What if farmers could tell if one of their livestock was sick, without even being around the animal? Farmers are now using inertial motion sensors to study grazing behaviour. But the challenge is interpreting all the data those sensors provide. New research led by ACEMS PhD candidate Shuwen Hu reveals which machine learning methods are best suited to handle the problem.

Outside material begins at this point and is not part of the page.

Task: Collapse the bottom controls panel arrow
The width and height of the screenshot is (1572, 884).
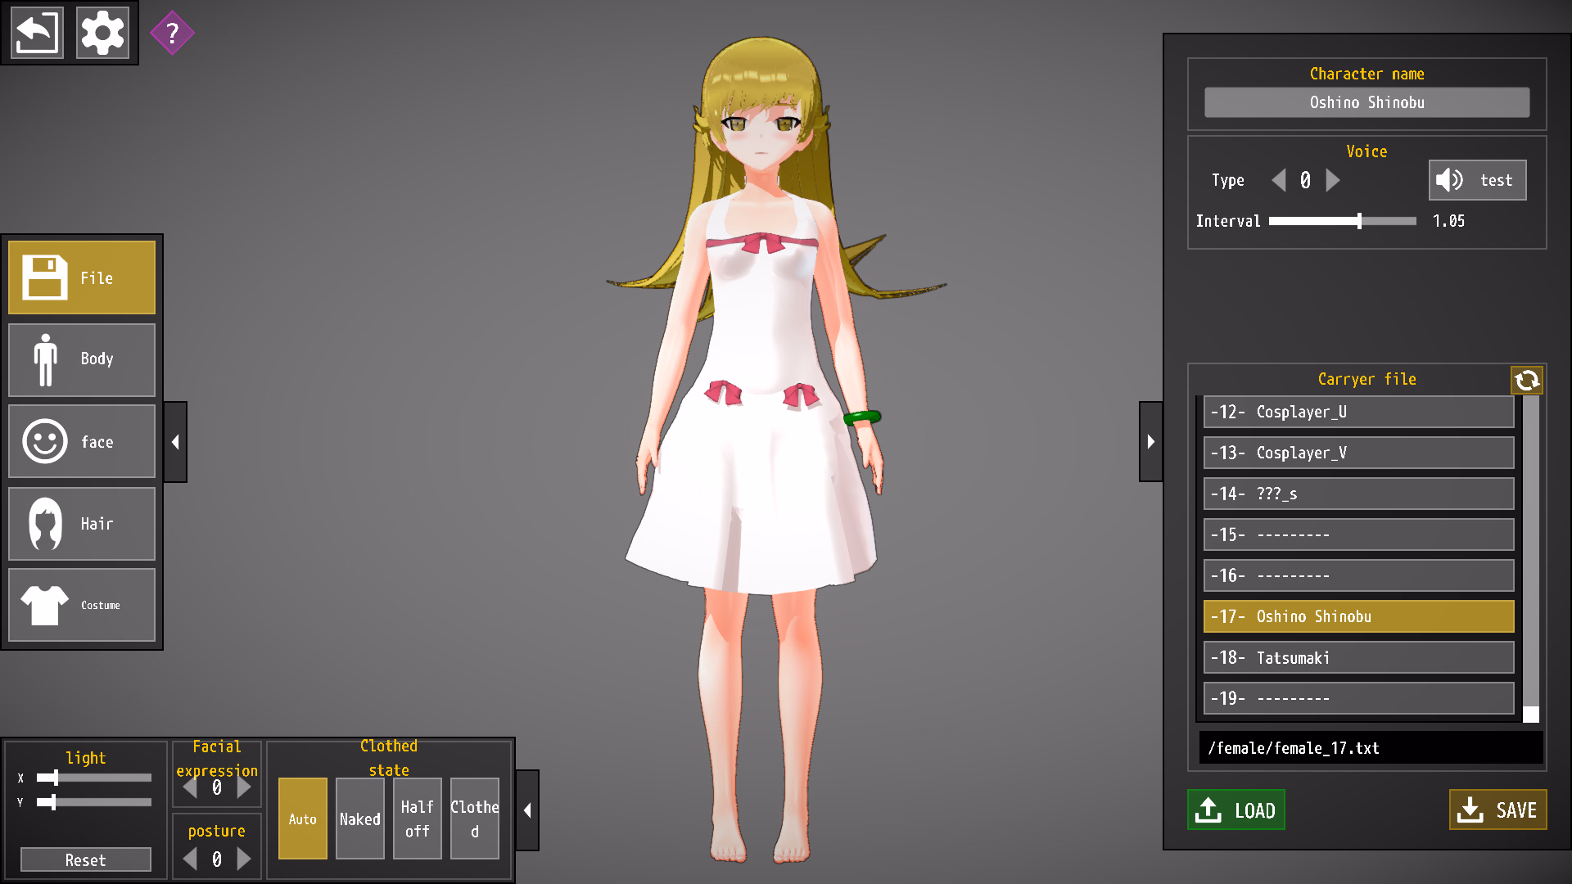Action: pos(527,810)
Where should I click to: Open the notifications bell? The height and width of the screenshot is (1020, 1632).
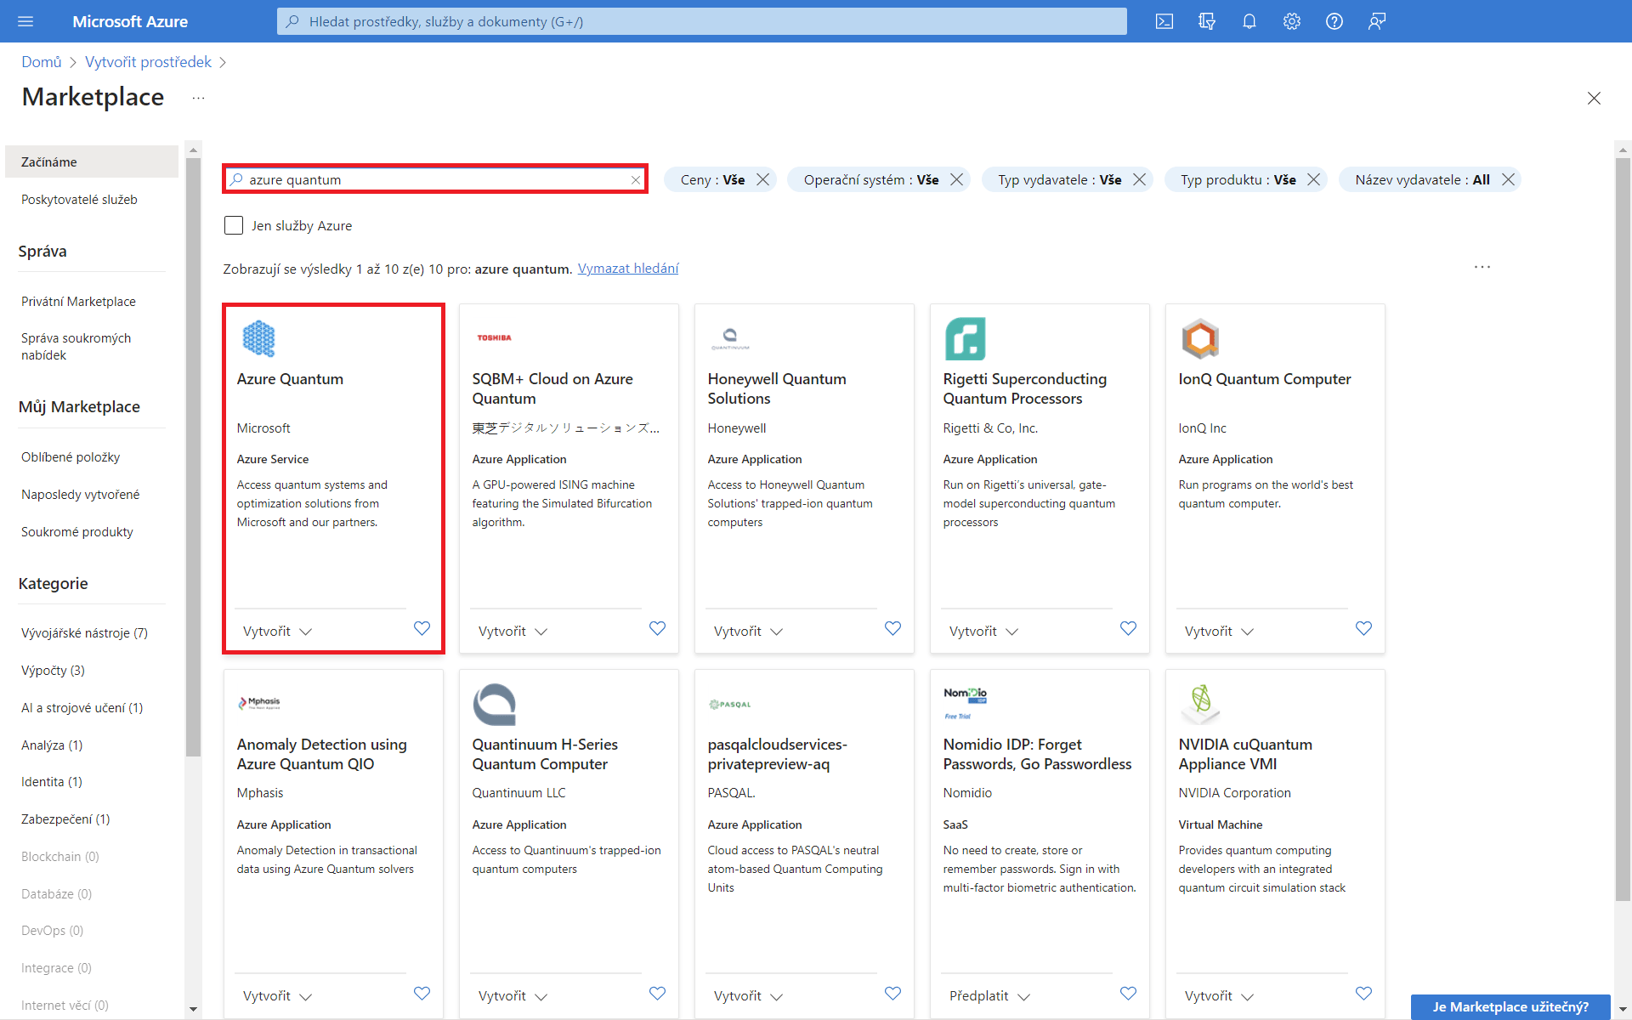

The project is a collaboration with CSIRO and it looked specifically at sheep. In her study, she used data collected by CSIRO from accelerometers attached to the neck of 17 Merino sheep over a period of two days. CSIRO also provided a ground truth dataset of behaviour recordings (grazing, ruminating, walking, and standing) over the same time period. Shuwen then investigated the ability of three machine learning (ML) approaches, Random Forest (RF), Support Vector Machine (SVM) and linear discriminant analysis (LDA), to accurately classify sheep behaviour. Her results clearly showed that simultaneous inclusion of features derived from time windows of mixed sizes, ranging from 2 seconds to 15 seconds, significantly improved the behaviour classification accuracy, in comparison to those determined from a single unique time window size. Of the three ML methods applied here, the RF approach yielded the best results.
“Developing a new combined window size approach enabled us not only to minimise subjective selection of window sizes, but also to systematically and simultaneously consider the features from multiple window sizes together to capture the irregular duration of animal behaviours, that occur both within and across behaviours,” says Shuwen.
The research is available in Computers and Electronics in Agriculture.